Durant la deuxième semaine de confinement, je suis allée acheter des avocats, de la menthe, du persil, de la coriandre et un autre poireau, pour faire des boutures, histoire de me tenir compagnie. Je n’espère pas encore qu’elles me répondent, mais si déjà elles me prêtent une oreille attentive, ça me va.
Lundi 30 mars
Comme beaucoup de monde et grâce à Instagram surtout, je me suis lancée dans une détox drastique. On nous a supprimé notre droit de sortie, qu’à cela ne tienne, j’ai enlevé le reste : la viande, la cigarette, la junk-food, les achats compulsifs… Je ne sais pas s’il va en sortir quelque chose de positif, mais disons que c’est une tentative. Selon Instagram il faut 21 jours pour intégrer de nouvelles habitudes, à voir dans quelques semaines donc.
Mercredi 1er avril
Première sortie depuis six jours.
On aurait dit qu’un tas de déchets avait été déposé devant l’immeuble. Des masques, des sacs plastique, des cartons, des bouteilles… Il y a de tout, même une pancarte avec écrit « médecins » ! Les déchets se sont heurtés aux pneus des voitures, mises à l'arrêt depuis deux semaines. Pour le boulevard de Flandre il y a déjà du mieux, en même temps le vent a tout drainé au bout de la rue de l’Ourcq.
Pour cette sortie courses, j’ai réussi à persuader un « ami voisin » d’y aller avec moi. Après maintes négociations, j’ai même invoqué le mot « solidarité » pour combler ma solitude. Enfin une tête familière, jour de fête ! Toute excitée aux milieu des rayons, me voilà en train de sautiller entre les rillettes et les sardines à l’huile. Certains me dévisagent, j’en oublierais le drame qui se joue dans les hôpitaux. Je me ressaisis vite mais je garde quand même le goût de normalité que me laisse cette rencontre.
Samedi 4 avril
20h05. La dame d’en face et ses cinq enfants sont aux fenêtres. Le plus jeune se glisse entre les jambes de sa mère, qui est déjà coincée entre le mur, les rideaux et le meuble télé, pour taper dans ses mains en rythme avec son aîné.

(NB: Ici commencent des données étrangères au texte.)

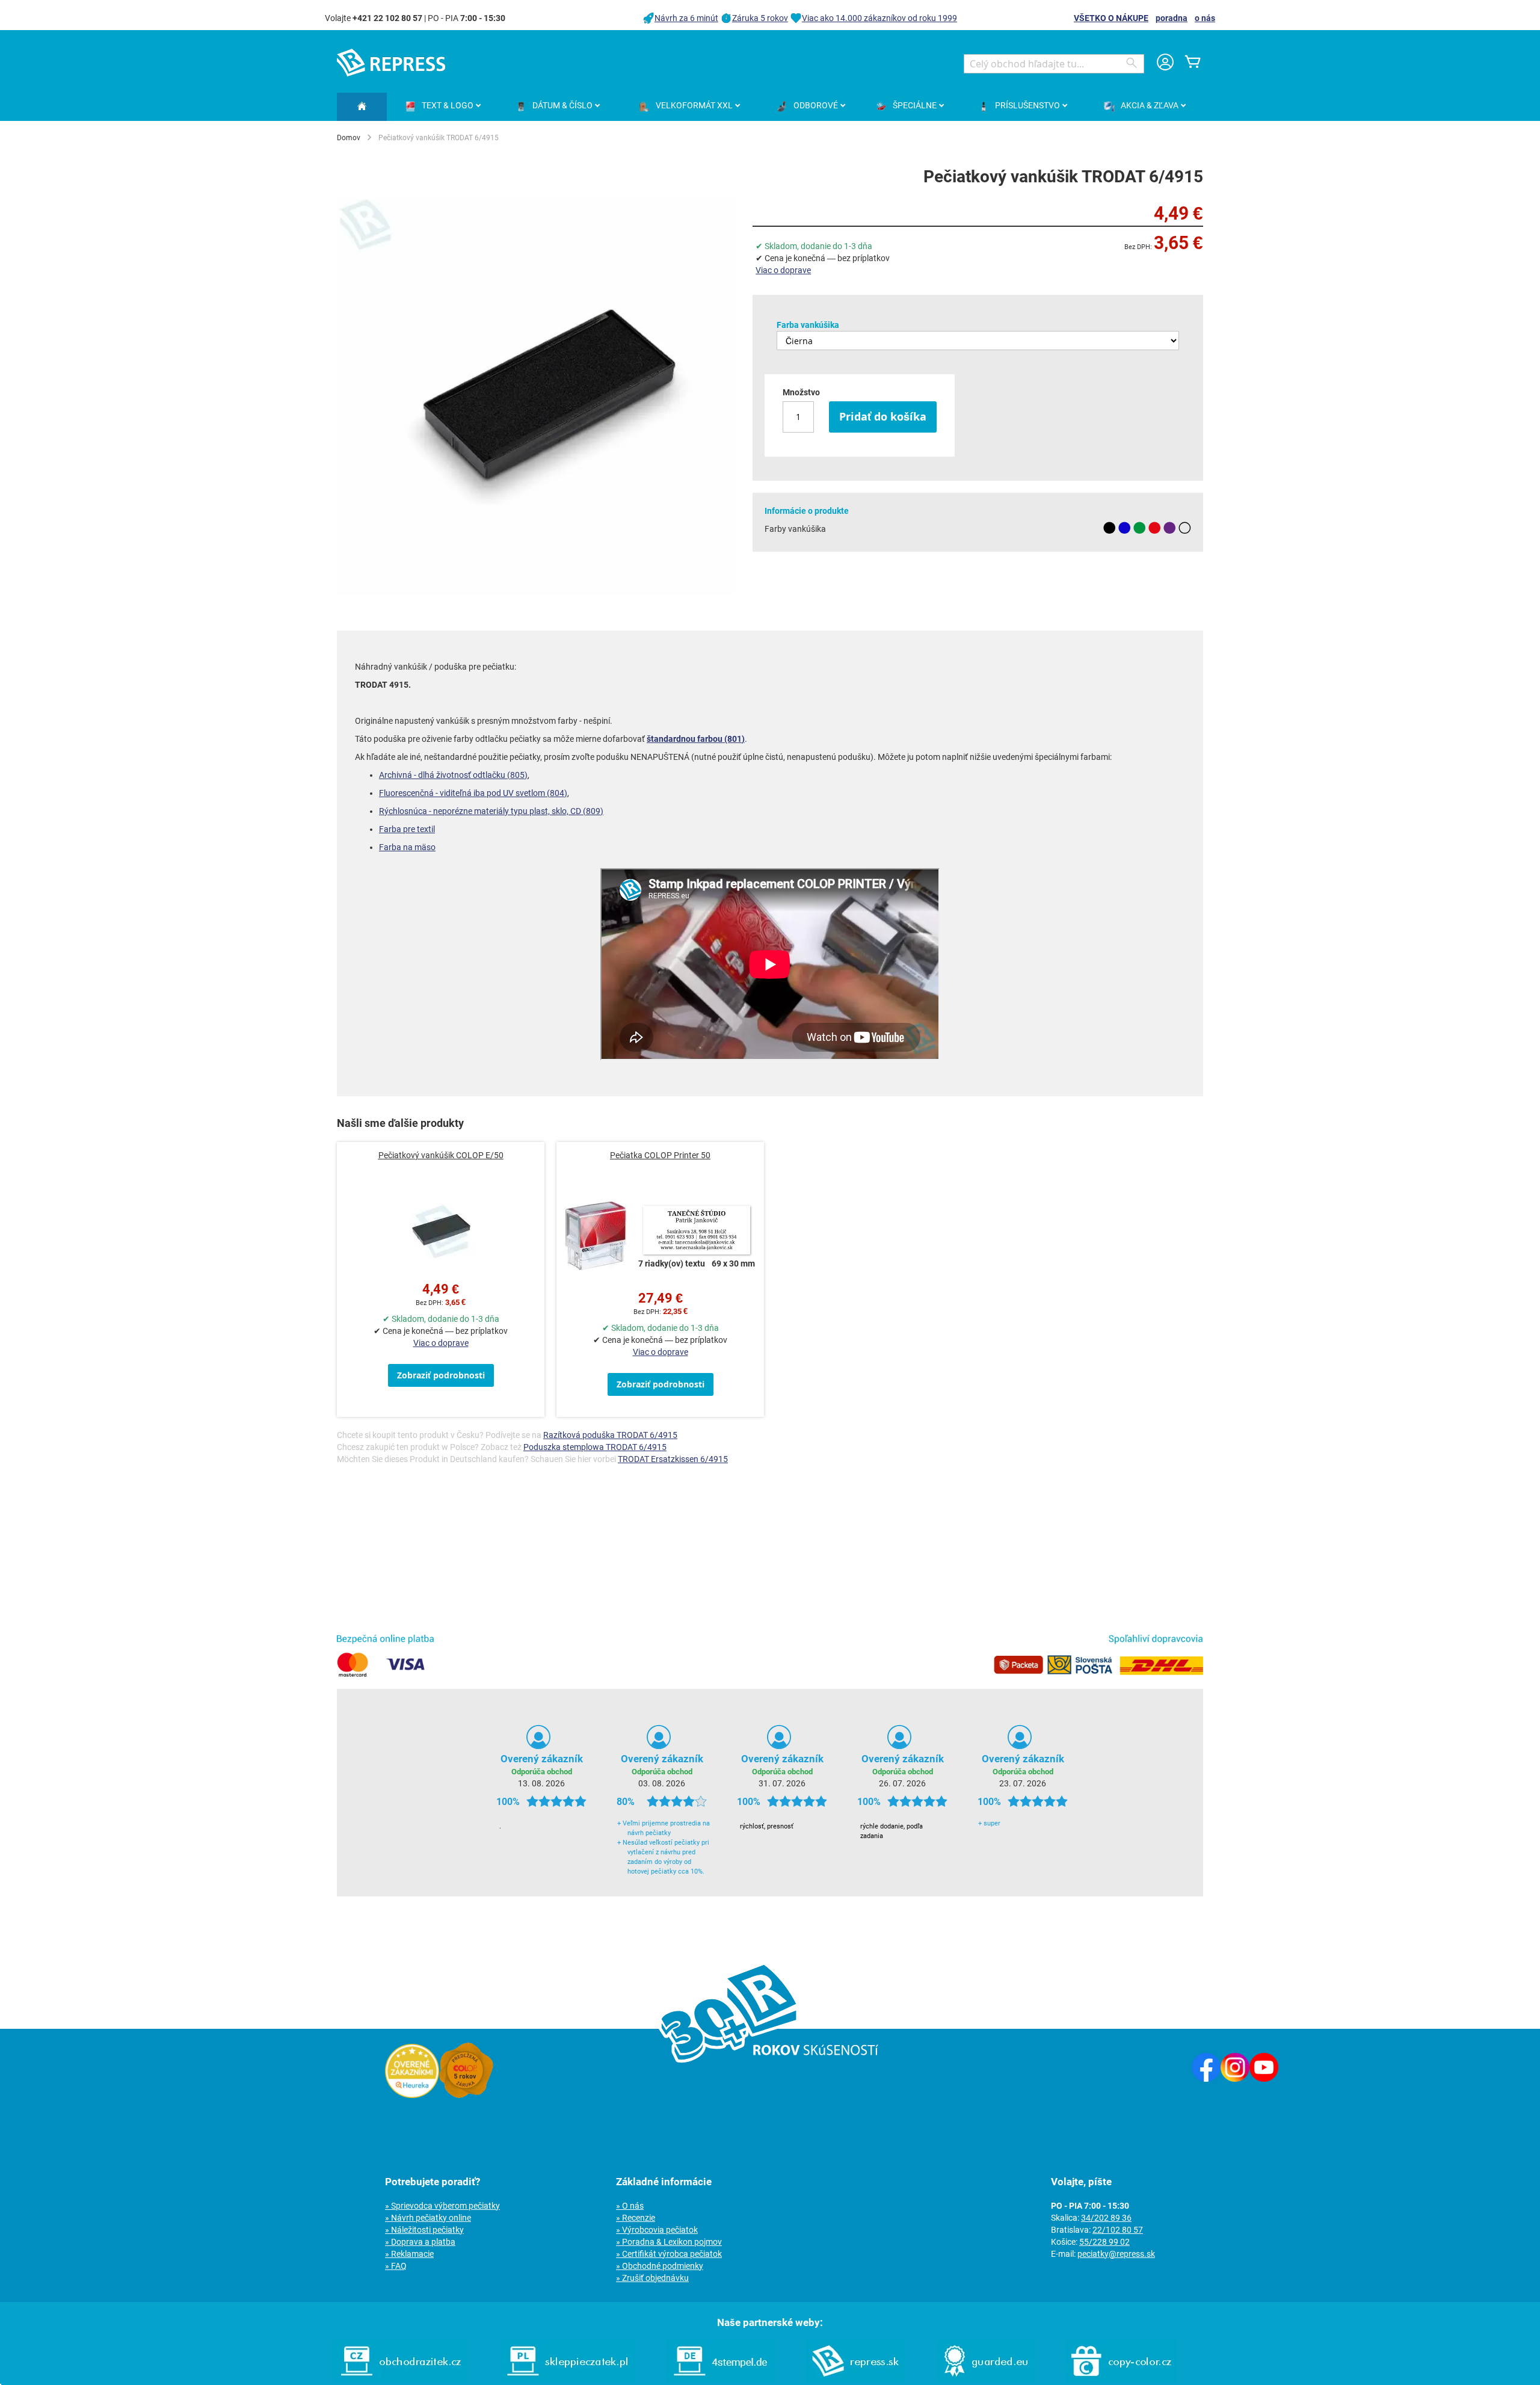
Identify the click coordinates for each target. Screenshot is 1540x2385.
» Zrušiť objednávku (652, 2278)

Ils nous font coucou, à nous, voisins d’en face. Quelques minutes plus tard, le petit garçon est revenu à la fenêtre pour voir si, en tapant dans ses mains, la foule réapparaîtrait aux fenêtres, rien n’y fait… Rendez-vous demain.
Dimanche 5 avril
Les rails de la gare de l’Est passent au bout de la rue, on entend les trains, du moins ceux qui circulent encore. Ça n’est pas désagréable, cela signale qu’il y a encore du mouvement. Je laisse donc filer mes pensées avec, loin du confinement, loin de la grande ville...
Jeudi 9 avril
Mes voisins déménagent. Nos immeubles sont mitoyens, nous ne partageons ni la même entrée ni les mêmes escaliers, on n’a jamais vraiment eu de discussions de balcon à balcon et pourtant quand je les entends vivre à côté, je sais qu’ils sont là et tout va bien. C’est comme la petite vieille au bout du couloir ; quand elle crie en portugais sur l’infirmière ou les aides-soignantes, c’est un jour normal. Elles passent habituellement leurs journées à courir partout pour soigner les gens et là, elles arrivent au sixième sans ascenseur pour négocier chaque soins avec une personne qui ne les comprend plus tellement.
Vendredi 10 avril
19h30. Il fait une chaleur étourdissante. À la météo on parle de température digne d’un mois de juillet.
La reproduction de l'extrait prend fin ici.